Siti Fadilah Supari: Indonesia Tak Mendapat Manfaat dari Laboratorium Namru
JAKARTA – Indonesia dinilai belum memiliki kesiapan dalam menghadapi ancaman biologi. Laboratorium khusus misalnya, untuk menangkal ancaman biologi, sejauh ini belum ada. Di Indonesia sebenarnya pernah berdiri Laboratorium Namru milik Angkatan Laut Amerika Serikat. Namun laboratorium riset ancaman biologi tersebut tidak memberikan manfaat, sehingga dibubarkan Pemerintah RI pada 2008.
Laboratorium Namru didirikan pada 1970-an. Meski bercokol sekitar 30 tahun, keberadaan laboratorium di Jalan Percetakan Negara Jakarta Pusat dianggap belum memberikan sumbangan bagi Indonesia dalam menghadapi ancaman biologi.

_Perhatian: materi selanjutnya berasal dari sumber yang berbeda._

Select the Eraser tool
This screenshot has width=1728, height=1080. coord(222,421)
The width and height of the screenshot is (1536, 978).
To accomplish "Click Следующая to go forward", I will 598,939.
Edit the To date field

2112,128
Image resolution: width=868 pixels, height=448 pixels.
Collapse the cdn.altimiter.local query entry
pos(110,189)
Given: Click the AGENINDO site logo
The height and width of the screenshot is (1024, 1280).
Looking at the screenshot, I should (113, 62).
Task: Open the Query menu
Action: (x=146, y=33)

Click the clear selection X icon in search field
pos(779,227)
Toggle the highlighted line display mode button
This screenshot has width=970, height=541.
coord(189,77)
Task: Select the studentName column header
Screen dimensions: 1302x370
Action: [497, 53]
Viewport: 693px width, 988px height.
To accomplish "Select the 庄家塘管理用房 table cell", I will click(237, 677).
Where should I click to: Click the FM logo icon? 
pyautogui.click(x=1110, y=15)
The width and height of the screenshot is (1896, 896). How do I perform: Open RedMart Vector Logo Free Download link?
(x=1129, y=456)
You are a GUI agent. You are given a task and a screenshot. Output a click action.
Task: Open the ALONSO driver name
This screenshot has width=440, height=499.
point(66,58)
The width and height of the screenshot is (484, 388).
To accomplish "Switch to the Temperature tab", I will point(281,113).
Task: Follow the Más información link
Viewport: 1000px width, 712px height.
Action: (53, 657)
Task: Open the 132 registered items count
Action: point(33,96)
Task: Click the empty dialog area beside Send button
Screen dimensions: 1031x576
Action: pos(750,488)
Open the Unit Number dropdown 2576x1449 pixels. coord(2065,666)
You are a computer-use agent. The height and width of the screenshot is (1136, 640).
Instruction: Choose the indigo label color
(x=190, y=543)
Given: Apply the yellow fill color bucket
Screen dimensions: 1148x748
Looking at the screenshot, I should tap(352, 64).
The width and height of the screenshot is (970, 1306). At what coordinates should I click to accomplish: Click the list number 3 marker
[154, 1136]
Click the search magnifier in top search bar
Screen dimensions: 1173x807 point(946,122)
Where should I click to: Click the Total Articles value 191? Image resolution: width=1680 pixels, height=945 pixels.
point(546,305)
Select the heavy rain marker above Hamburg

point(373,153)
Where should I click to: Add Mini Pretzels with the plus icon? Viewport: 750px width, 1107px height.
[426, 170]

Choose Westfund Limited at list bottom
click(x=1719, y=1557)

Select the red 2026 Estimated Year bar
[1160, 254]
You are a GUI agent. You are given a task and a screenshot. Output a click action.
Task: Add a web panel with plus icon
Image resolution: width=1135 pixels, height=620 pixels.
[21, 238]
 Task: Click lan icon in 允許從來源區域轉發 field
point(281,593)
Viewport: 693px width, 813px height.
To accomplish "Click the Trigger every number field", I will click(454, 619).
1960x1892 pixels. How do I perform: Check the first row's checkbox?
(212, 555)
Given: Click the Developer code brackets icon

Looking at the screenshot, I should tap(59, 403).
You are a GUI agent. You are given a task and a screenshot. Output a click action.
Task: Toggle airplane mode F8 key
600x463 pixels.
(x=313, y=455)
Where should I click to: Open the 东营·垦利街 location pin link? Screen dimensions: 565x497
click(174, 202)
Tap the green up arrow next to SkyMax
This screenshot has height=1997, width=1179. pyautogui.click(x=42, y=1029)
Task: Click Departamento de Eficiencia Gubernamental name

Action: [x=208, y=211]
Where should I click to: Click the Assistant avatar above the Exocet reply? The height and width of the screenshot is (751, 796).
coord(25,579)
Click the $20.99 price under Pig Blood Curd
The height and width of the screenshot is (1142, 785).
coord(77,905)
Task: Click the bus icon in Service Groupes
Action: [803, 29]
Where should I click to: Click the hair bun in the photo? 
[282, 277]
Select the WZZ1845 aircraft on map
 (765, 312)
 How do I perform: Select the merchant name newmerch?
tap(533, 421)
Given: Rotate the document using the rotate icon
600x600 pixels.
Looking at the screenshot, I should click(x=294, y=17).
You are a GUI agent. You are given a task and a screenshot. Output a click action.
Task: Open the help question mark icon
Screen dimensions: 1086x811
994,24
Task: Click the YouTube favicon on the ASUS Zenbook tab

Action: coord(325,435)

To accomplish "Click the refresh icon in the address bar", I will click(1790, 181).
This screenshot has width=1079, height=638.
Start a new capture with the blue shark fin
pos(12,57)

Siti Fadilah Supari, Menteri Kesehatan RI periode 2004-2009 menyatakan Indonesia tidak memperoleh banyak manfaat dari Laboratorium Namru. “Menurut saya manfaatnya jauh lebih kecil dibandingkan kerugiannya sebagai negara merdeka,” katanya dalam wawancara dengan wartawan lewat telepon seluler.
Keberadaan laboratorium asing tersebut dinilai Fadilah merupakan bentuk penjajahan. “Kalau Namru memang harus ditutup,” katanya
Jika pun Namru masih ada, sumbangannya terhadap pencegahan pandemi Covid-19 tidak signifikan. Sejauh ini hasil-hasil penelitian Laboratorium Namru tidak diserahkan ke Indonesia. “Indonesia bingung menghadapi pandemi bukan karena tidak ada Namru, tetapi memang karena bingung sendiri tidak mengira pandemi separah ini,” ujar Fadilah.
Menurut dokter spesialis jantung ini, Indonesia mengalami kemunduran dalam penanganan ancaman biologi. Sebelumnya Badan Intelejen Negara (BIN) pernah memiliki Divisi Nubika (Nuklir, Biologi, dan Kimia) yang mengurus ancaman biologi. Sayangnya Divisi Nubika ini dibubarkan. “Saya sendiri tidak tahu kenapa dibubarkan,” tutur Fadilah.
Siti Fadilah Supari dikenal sebagai Menteri Kesehatan yang berhasil menangani ancaman biologi. Pada eranya, flu babi dan flu burung berhasil dicegah untuk tidak berkembang menjadi pandemi.
“Dulu saya bekerja sama dengan BIN. Untuk menghadapi ancaman biologi, Indonesia membutuhkan sistem perlindungan yang komprehensif bagi rakyat semesta. Dengan demikian negeri ini siap menghadapi pandemi apapun,” kata anggota Dewan Pertimbangan Presiden periode 2010-2014.
Indonesia untuk menghadapi ancaman biologi harus memiliki wadah, sumber daya manusia, alat-alat dan perangkat lain. Satgas misalnya perlu dibentuk satgas bencana kesehatan. “Banyak yang harus dibangun, kita belum punya apa-apa,” kata alumnus Fakultas Kedokteran UGM ini.
Laboratorium Fort Detrick adalah laboratorium milik Angkatan Darat Amerika Serikat, terletak di Maryland. Laboratorium ini mempelajari material menular mematikan seperti ebola dan cacar. Laboratorium Fort Detrick ditutup pada 19 Agustus 2021. Penutupan ini sempat mengundang perhatian publik dan mempertanyakan kaitannya dengan Covid-19 yang muncul pada akhir 2019.
“Tetapi Anda dan saya adalah orang-orang yang tidak punya power untuk mengatur mereka,” kata Siti Fadilah.
Lebih lanjut Siti Fadilah menegaskan Indonesia harus berdaulat sendiri memimpin pencegahan ancaman biologi. Agar bisa terjadi, pimpinan penanggulangan harus orang yang menguasai substansi pandemi. “Dengan demikian bisa membuat strategi yang scientifically sesuai dengan seharusnya,” katanya.
Dalam penanganan pandemi saat ini, Siti Fadilah menilai tidak ada kemajuan pemikiran ilmiah yang substantif. Semua kebijakan berdasar Standard Operating Procedure (SOP) sebelumnya.
Ia juga menyayangkan kerja sama antara ilmuwan, BIN, dan TNI secara substansial terkesan belum terbangun dengan baik. Indonesia seharusnya memiliki strategi sendiri. “Perencanaan yang sudah dibuat secara normatif atas petunjuk WHO bisa dijalankan dengan strategi yang kita pastikan berdasarkan analisa data nasional yang valid,” kata Siti Fadilah Supari.